Если бы человек создан был для земли и не продолжал жить за гробом, то он вправе жаловаться, что не попеклись хорошо поместить его. Зачем ему тогда было давать такие желания и мысли? Зачем не дать то, что нужно для удобства земной жизни? Теперь он может переносить эти неудобства благодушно, в чаянии вечной жизни; а коль скоро вознаграждения нет, то он вправе роптать и обвинять. Скажут; ему все дано, что нужно. Нет, очевидно, недостает многого.

Бессмертие никто не может сделать очевидным, - правда. Но кто может очевидным сделать и небессмертие? Доказательства материалистов нерешительны; все сводится к тому, что тело умершего истлевает, и мы перестаем видеть его. Для нас его более нет, но есть ли оно само для себя, - этого мы не можем решительно отвергать уже потому, что не можем видеть как душа уничтожается.

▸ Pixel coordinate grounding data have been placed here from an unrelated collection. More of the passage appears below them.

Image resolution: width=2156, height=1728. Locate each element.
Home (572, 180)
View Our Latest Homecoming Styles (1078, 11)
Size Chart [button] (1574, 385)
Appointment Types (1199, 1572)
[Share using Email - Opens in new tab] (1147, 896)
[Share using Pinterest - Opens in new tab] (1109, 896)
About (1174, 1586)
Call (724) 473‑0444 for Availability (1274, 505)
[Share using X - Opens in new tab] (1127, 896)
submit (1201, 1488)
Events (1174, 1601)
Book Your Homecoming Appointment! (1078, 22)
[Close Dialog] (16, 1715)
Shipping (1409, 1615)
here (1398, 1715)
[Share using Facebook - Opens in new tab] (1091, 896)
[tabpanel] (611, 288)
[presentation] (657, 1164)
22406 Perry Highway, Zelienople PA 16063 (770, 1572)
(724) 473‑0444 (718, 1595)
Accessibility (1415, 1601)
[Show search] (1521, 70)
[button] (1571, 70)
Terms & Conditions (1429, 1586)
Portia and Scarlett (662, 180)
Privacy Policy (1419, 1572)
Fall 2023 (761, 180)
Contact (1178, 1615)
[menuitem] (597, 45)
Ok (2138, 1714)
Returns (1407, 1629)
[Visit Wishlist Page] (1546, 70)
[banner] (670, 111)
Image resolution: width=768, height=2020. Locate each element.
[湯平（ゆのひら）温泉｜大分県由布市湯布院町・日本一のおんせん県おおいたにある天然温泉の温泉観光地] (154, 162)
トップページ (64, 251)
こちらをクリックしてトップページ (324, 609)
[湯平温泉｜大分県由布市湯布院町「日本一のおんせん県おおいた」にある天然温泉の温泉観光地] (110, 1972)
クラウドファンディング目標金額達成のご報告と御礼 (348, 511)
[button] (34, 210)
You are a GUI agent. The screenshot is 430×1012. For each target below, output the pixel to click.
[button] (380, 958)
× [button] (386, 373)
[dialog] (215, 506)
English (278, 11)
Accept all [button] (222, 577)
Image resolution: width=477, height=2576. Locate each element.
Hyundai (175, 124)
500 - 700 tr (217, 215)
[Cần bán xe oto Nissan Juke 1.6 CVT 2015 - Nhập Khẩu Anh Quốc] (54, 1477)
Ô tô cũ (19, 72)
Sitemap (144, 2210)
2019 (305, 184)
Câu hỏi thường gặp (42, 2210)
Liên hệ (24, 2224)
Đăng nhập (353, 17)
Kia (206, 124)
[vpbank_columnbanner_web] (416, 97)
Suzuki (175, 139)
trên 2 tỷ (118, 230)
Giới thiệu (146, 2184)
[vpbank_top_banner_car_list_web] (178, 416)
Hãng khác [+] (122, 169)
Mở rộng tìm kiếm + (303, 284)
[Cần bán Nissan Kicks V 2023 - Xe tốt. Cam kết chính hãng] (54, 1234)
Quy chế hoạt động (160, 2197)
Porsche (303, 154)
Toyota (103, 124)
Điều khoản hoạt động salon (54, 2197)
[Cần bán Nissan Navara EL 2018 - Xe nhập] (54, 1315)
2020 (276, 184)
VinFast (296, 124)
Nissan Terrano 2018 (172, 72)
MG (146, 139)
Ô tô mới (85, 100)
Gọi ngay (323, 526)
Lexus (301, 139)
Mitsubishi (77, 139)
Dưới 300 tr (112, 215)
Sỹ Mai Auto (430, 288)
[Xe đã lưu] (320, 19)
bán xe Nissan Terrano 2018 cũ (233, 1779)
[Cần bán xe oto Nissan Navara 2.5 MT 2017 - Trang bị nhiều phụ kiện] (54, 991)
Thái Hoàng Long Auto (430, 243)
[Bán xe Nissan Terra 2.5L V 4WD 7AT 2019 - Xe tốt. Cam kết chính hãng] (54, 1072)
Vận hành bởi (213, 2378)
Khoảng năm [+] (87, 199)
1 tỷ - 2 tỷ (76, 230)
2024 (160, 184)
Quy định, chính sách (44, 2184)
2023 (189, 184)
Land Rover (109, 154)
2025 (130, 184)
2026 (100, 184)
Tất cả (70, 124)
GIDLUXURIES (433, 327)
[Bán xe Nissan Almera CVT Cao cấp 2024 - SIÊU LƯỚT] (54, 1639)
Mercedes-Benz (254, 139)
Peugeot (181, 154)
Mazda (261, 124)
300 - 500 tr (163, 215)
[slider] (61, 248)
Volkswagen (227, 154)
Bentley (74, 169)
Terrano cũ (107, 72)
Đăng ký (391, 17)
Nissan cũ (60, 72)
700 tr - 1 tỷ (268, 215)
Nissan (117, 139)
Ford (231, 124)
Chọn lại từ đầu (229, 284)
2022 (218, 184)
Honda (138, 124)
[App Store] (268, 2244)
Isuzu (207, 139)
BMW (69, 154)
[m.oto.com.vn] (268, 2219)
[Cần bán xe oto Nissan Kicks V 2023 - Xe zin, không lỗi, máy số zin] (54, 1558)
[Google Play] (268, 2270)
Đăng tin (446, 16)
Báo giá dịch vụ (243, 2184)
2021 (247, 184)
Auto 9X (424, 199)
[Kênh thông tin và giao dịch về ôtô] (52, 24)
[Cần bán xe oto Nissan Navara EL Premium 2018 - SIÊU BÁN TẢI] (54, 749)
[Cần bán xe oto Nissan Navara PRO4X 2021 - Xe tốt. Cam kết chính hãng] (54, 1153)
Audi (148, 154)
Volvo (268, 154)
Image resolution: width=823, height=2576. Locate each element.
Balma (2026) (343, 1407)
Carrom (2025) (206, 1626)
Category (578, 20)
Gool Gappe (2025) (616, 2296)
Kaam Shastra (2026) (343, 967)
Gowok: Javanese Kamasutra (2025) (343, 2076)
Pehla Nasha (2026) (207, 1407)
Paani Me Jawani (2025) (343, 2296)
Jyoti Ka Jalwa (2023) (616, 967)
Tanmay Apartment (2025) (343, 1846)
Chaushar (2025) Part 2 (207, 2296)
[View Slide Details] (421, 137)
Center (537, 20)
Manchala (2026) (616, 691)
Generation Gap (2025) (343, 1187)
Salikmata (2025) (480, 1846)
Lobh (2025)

Скажут, есть причина подозревать, что нет, коль скоро не видим. Так, но есть причина подозревать, что есть. Какая причина? Не только нравственная, - даже материальная: например, присутствие полной души перед самой смертью, когда тело уже можно сказать полуразрушилось.

Я не был и не существовал, - а очевидно, начал быть, существую: cogito, ergo sum.. Была какая-то сила, которая вызвала меня от небытия к бытию и которая потом содержит меня доселе в бытии.

Так как я прежде не был, то могу и опять не быть: но так как не был и стал быть, то по опыту уже заключаю, что могу опять пройти в небытие и снова быть воззван - тою же силою - к бытию. Это чистая и прямая логика!

Как же некоторые думают, что я, если потерял бытие, например, в смерти, то уже потерял его навсегда и невозвратно? Тут, по крайней мере, нет логики... Кто бы Он ни был, но, возвавши меня из совершенного небытия, то есть, когда я вовсе не существовал, - каким образом не в состоянии воззвать меня из временного небытия, в которое, положим, приведет меня смерть? Но и это чистое предположение. Сроднее, по мне, думать, что раз получившее бытие должно уже существовать, - в таком или другом виде, - вечно (Мысли архиеп. Иннокентия Херсонского).